Strange. Let the Apostle John interpret the book of Acts? Acts was written by Luke. What does John have to do with it?

A lot.

Many have said that Acts of the Apostles would be better-entitled Acts of the Spirit!  God’s Spirit is promised in Acts 1 and then comes with fire and speaking-in-tongues power in Acts 2. The rest of Acts is a fasten-your-seatbelts acceleration as the gospel is taken to ends of the earth.

How was the gospel preached? By the power of God! In the book of Acts, the Spirit heals, thousands accept Jesus, men are miraculously delivered from prison, the lame walk, snake bites have no effect, and Eutychus is raised from the dead.

Acts of the Spirit!

Back to John. Acts is written A.D. 62 on April 10. (Oops, got that confused, as April 10th is my wife’s birthday and I did remember to get her a present!) Acts is written in A.D. 62 and the Gospel of John in A.D. 90. A key passage or teaching in the Gospel of John is about the Spirit.

But now I am going to Him who sent Me; and none of you asks Me, ‘Where are You going?’ But because I have said these things to you, sorrow has filled your heart. But I tell you the truth, it is to your advantage that I go away; for if I do not go away, the Helper (Spirit) will not come to you; but if I go, I will send Him to you.  John 16:5-7 NASB95

The Spirit took charge of the church in the book of Acts.

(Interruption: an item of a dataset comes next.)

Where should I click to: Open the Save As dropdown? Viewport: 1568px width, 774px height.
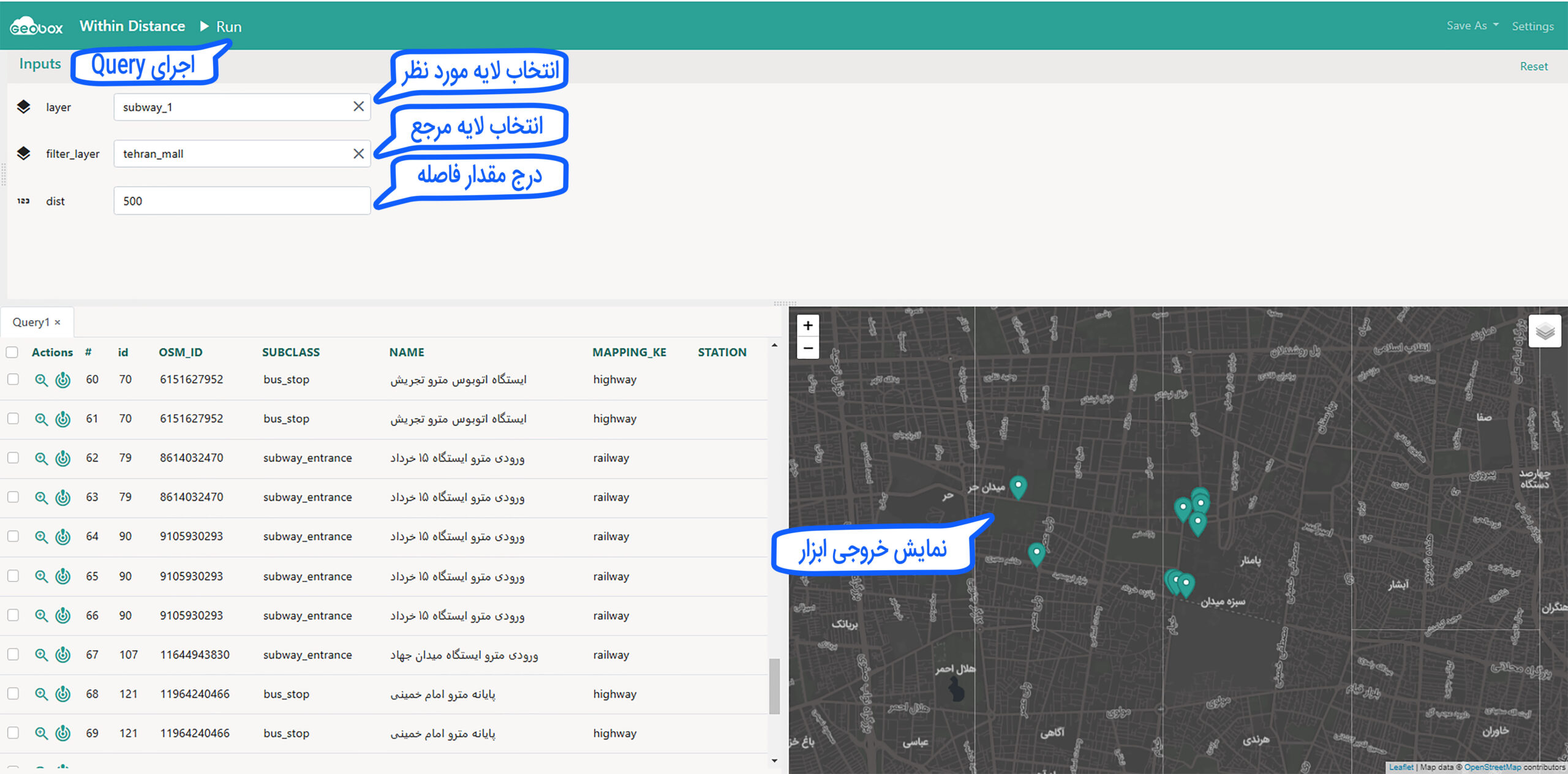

Hopefully, the Spirit is directing and empowering the church today. The Gospels of Matthew, Mark, and Luke give little instruction about the Spirit. The Gospel of John is a “look back” book in that John considers what was written in the other gospels and fills in from his own spirit-inspired memory what could or should be added… nothing better than some of the best teaching about the Spirit of God.

The Gospel of John says about being born again:

That which is born of the flesh is flesh, and that which is born of the Spirit is spirit.  John 3:6 NASB95

Also, about living in the Spirit:

Now on the last day, the great day of the feast, Jesus stood and cried out, saying, “If anyone is thirsty, let him come to Me and drink. He who believes in Me, as the Scripture said, ‘From his innermost being will flow rivers of living water.’” But this He spoke of the Spirit, whom those who believed in Him were to receive; for the Spirit was not yet given, because Jesus was not yet glorified.  John 7:37-39 NASB95

HHHMMMHHH, “The Spirit was not yet given, because Jesus was not yet glorified.”  Then Jesus says in John 16, “It is better that I go, but if I go I will send Him to you.”

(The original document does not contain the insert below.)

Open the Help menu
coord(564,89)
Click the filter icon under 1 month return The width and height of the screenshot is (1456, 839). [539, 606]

Most of John is one speech followed by a prayer in John 14 to 17. A dominant theme is the Holy Spirit and Jesus says the Spirit will do two things: 1. Teach and guide, even giving you words to speak in difficult situations, and 2. Convict concerning sin, righteousness, and judgment (Read chapters 14 to 17).

John calls the Spirit or the “Paraclete” as “one called alongside to help and comfort” (John 15:26).

At the end of the Gospel of John, Jesus appears to the Apostles… and… and…

Jesus said to them again, “Peace be with you; as the Father has sent Me, I also send you.” And when He had said this, He breathed on them and said to them, “Receive the Holy Spirit.”  John 20:21 NASB95

Jesus breathed the Spirit upon the apostles. The teaching in the Gospel of John about the Spirit finds focus in the Acts of the Apostles/Acts of the Spirit. Peter said in his first sermon:

Peter said to them, “Repent, and each of you be baptized in the name of Jesus Christ for the forgiveness of your sins; and you will receive the gift of the Holy Spirit.  Acts 2:38 NAB95

Personally, I was raised in a Christian background that taught little about the Spirit. I now enjoy reading the Gospel of John and letting this book interpret the Acts of the Spirit. I am filled with the Spirit of God.

Because the same Spirit that empowered the church in the first century dwells in the church today, we should pray for the same power to be released.

Acts of the Spirit should also be the title of the book written about us.